Mrs Givens points to an empty parking space, then stands respectfully on the pavement as we climb out of the ambulance.
‘Thanks for being so quick,’ she says.
Her neighbour and friend, Mrs Hutchens, stands across the way, by the side entrance to number four, a stone tub of lavender between her and a little black metal gate; she smiles and nods as we walk across, swinging the gate open then making a sweeping invitation through it with her other hand, like an usher at an outdoor event.
‘He’s in the garden. We couldn’t get him up.’
The two women tuck in behind us along the narrow path that leads round the back. We pass a large green plastic storage bin, the lid propped open, a stock of gardening equipment neatly cleaned and stored away inside.
‘So what happened?’
‘It’s such a problem. We’ve tried to get things sorted.’
‘He’s so independent.’
‘He won’t accept any help.’
‘Turned away umpteen carers.’
‘They’ve never been good enough.’
‘His family are spread all over.’
‘Never puts his hearing aid in.’
‘The telly’s on all hours, top volume.’
‘You can’t hear yourself think.’
‘We’ve tried everything but he just wants to be left alone to get on with it.’
Mr Richardson is lying on his side in the middle of the lawn. He is propped up on his right arm; with his left, he reaches feebly into the air, straining his head up, too, like a giant tortoise collapsed on its side, defeated, but sensing change.
‘He’s ninety four.’
‘We couldn’t get him up.’
Frank squats down beside him and assesses the damage.
‘How long do you think he’s been on the ground?’ I ask Mrs Givens.
‘I came back from work and I was upstairs getting out of my things when I though I heard someone calling. I looked out of the window and that’s when I saw him. He’s been out doing the gardening again. We’ve told him to be careful, but he just can’t help himself.’

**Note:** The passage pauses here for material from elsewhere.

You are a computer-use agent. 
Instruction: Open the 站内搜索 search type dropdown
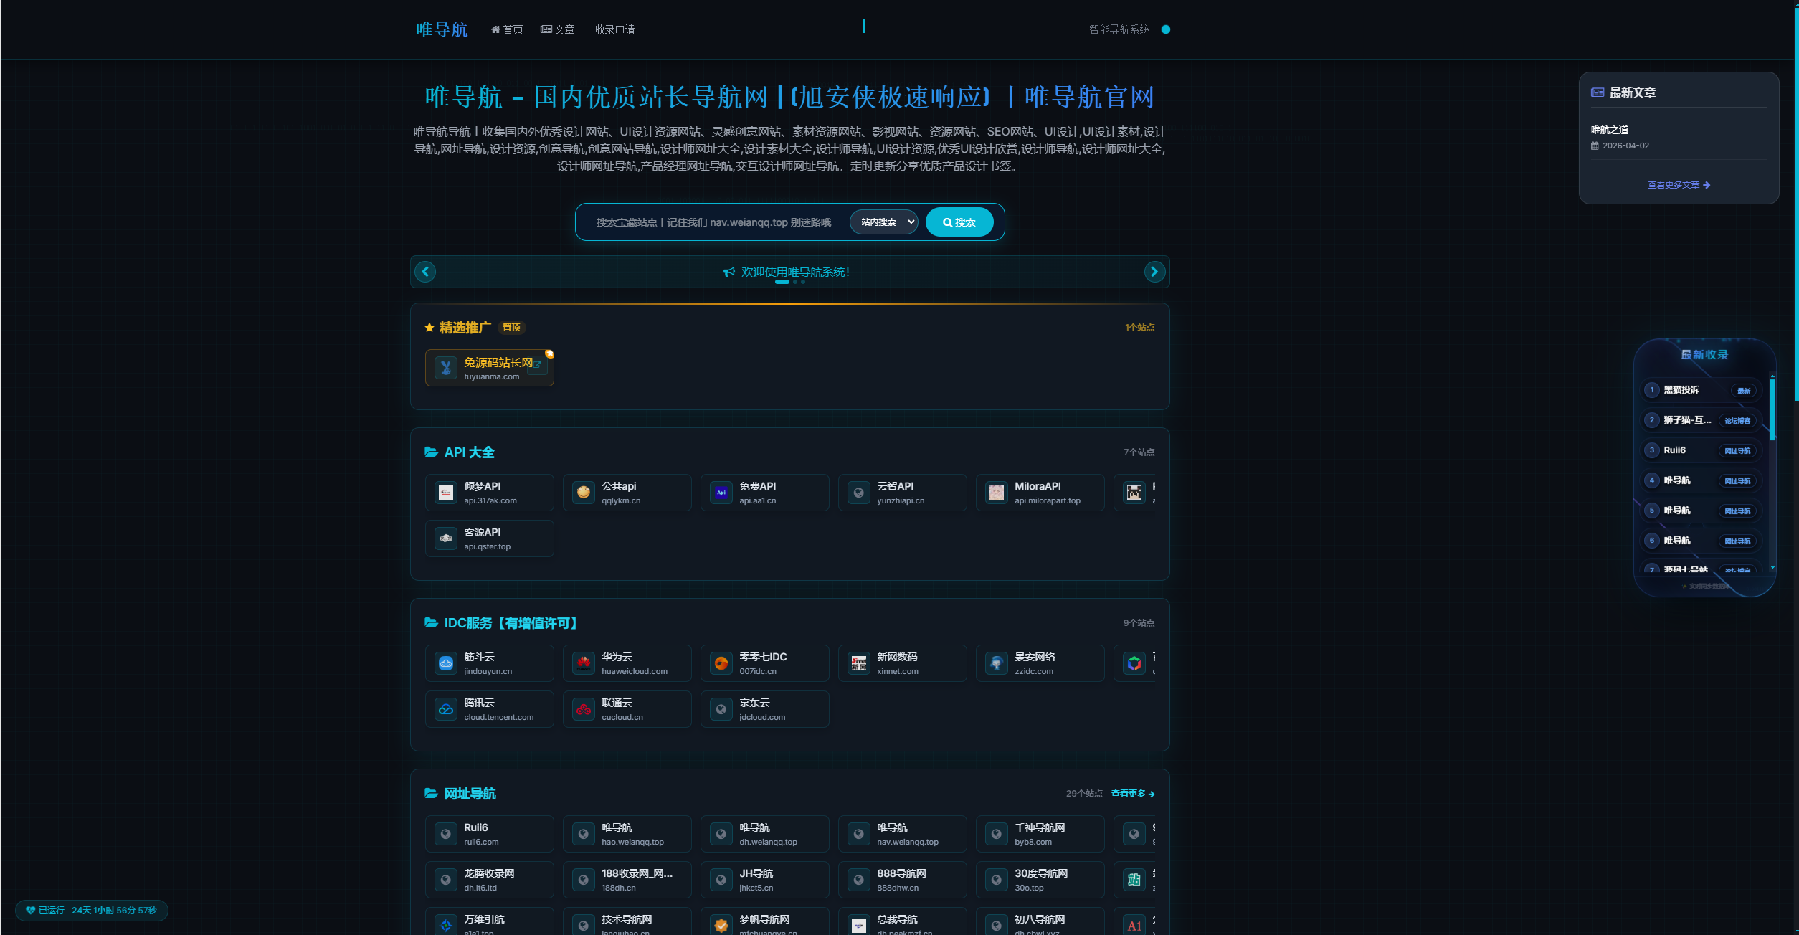coord(884,222)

‘So how long, do you reckon?’
‘Two hours? Maybe more.’
Mr Richardson is cold and wet, but otherwise uninjured. We need to get him warmed up as soon as possible, so we help him to his feet and walk him slowly out to the truck. Once he’s on board, the heater on full and his jacket and cardigan off, we wrap him in blankets, looping one over his head.

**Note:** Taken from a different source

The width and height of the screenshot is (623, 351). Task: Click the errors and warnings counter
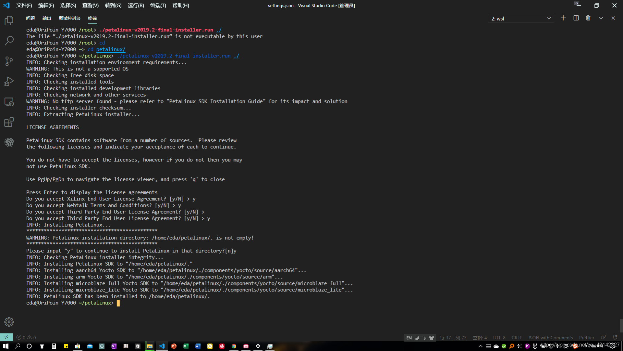(x=26, y=337)
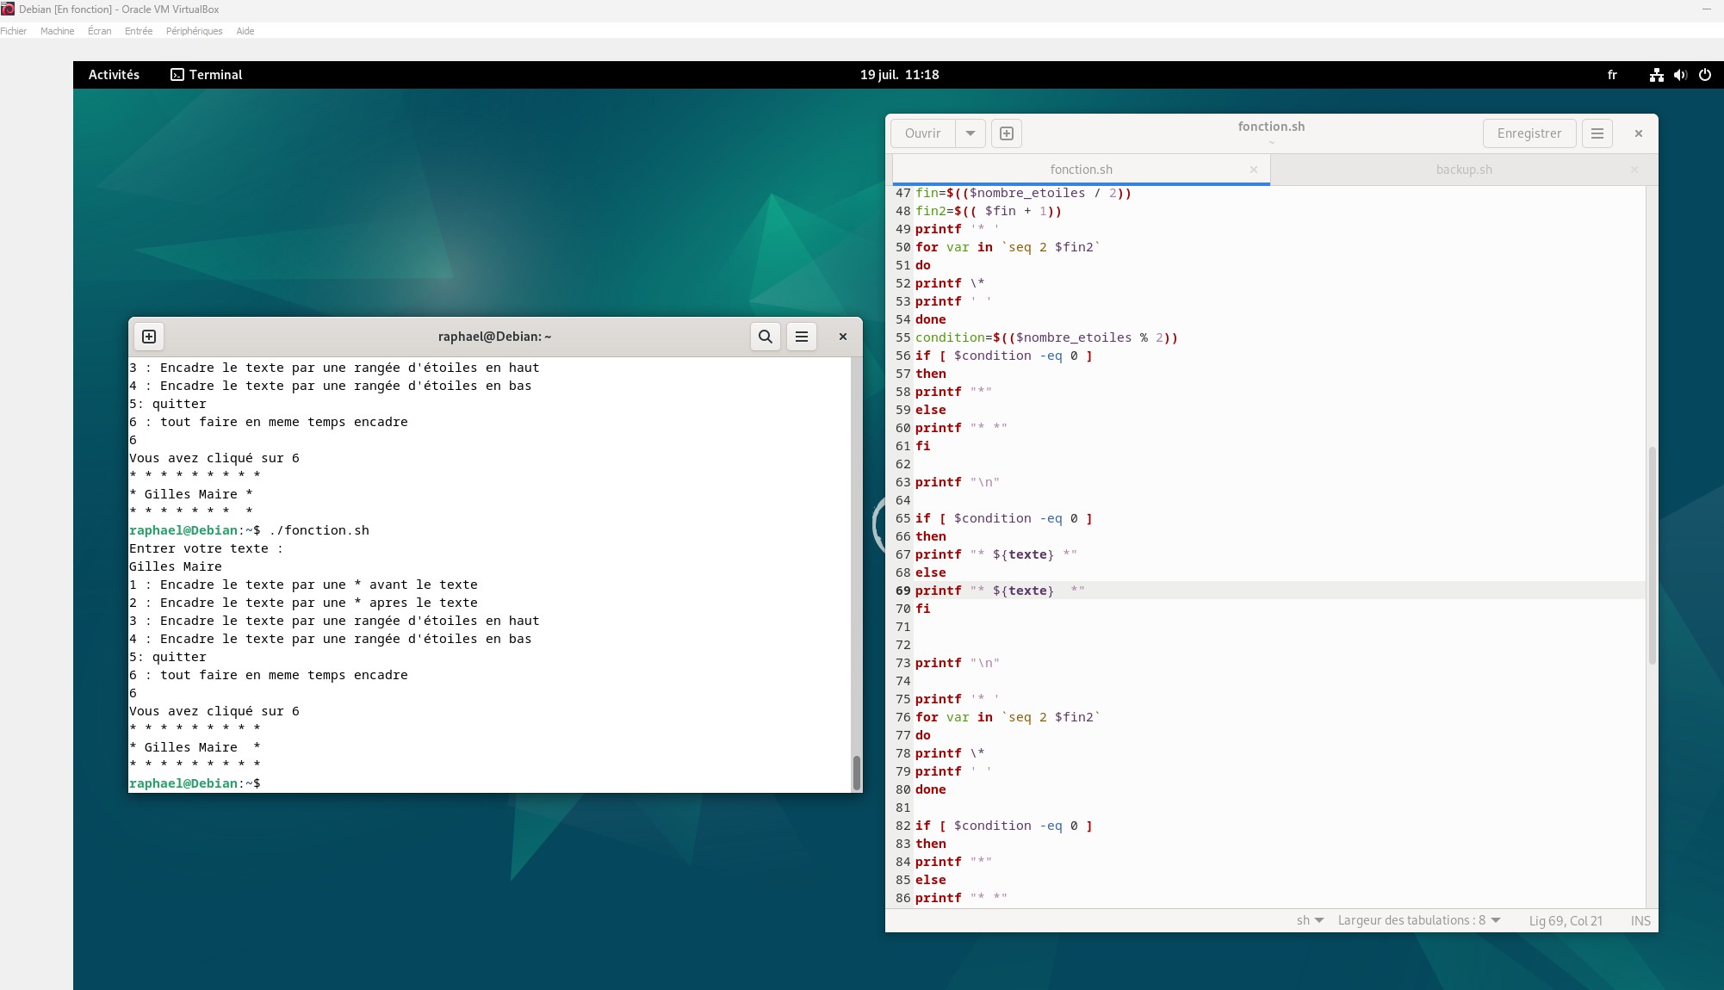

Whilst we check him over, Mrs Givens comes back with a tray of tea and shortbread biscuits; Mrs Hutchens has all Mr Richardson’s medications in a cracker box. She hands it up to Frank, then goes off to try to find some contact numbers. Mrs Givens takes a seat in the back, and we all sit around him, sipping our tea and discussing the situation. Frank helps Mr Richardson drink from his cup. He has to speak loudly and support his words with little mimes to make himself understood.
‘Where are your dentures? Your teeth?’ He tugs at his own. ‘I’d give you mine but I need them later. You’ll just have to dunk your biscuit,’ he says. ‘Dunk it.’
Mr Richardson shakily dabbles the biscuit in the tea, then slowly raises it up to his leathery mouth, gumming it unproductively, like a baby with a rusk. But when he lowers it again he makes appreciative smacking noises, and his faded gray eyes crinkle up. He tries to speak, but the words are thin and drawn together, an abstracted, strangely musical sound, like an ancient wizard chanting fragments of a spell.
‘Sorry Mr Richardson. I can’t understand what you’re saying.’
He reaches out from under the blankets, his hand a mottled, brick-red colour, the heavy nails rounded and pale; his touch is so cold it’s as if a garden statue had come to life and touched me on the hand.
‘You’re a little what, Mr Richardson?’
He repeats the phrase; it’s only by relaxing and letting the sound wash over me that I get it.
‘Little Lord Fauntleroy?’
He nods and smiles – then something else occurs to him, and he leans forward again. I have to grab the cup before he tips the tea in his lap.
‘You lost your glasses when you fell? He lost his glasses when he fell. I’ll go and see if I can find them.’
I step back outside the ambulance. The evening has moved on; the sky is indigo blue and the air is cut with frost.
Mrs Hutchens comes out of the house.
‘I’ve got those numbers,’ she says.
‘Thanks. I’ve just got to go round the back and look for his glasses.’
She heads over to the ambulance. I walk through the gate again, click on my torch and retrace our steps.
I close the lid to the equipment store as I pass.
The path leads me through to the back garden. The beam of my torch picks out the scene: a darkening muddle of shrubs and trees around the perimeter, cold frames at the foot of the wall, a bird bath, an upturned wheel barrow, the little pile of leaves he raked together before he fell, a tipped, white metal bench, a garden rake and a pair of open shears – and there, glinting dully in the torchlight, a pair of silver framed specs. I walk over to pick them up. Suddenly, from somewhere in the woods beyond the wall, the urgent craik-craik-craik of a pheasant. It cuts through the silence as I swing the light in that direction, moving quickly away, out into the growing deeps of the night.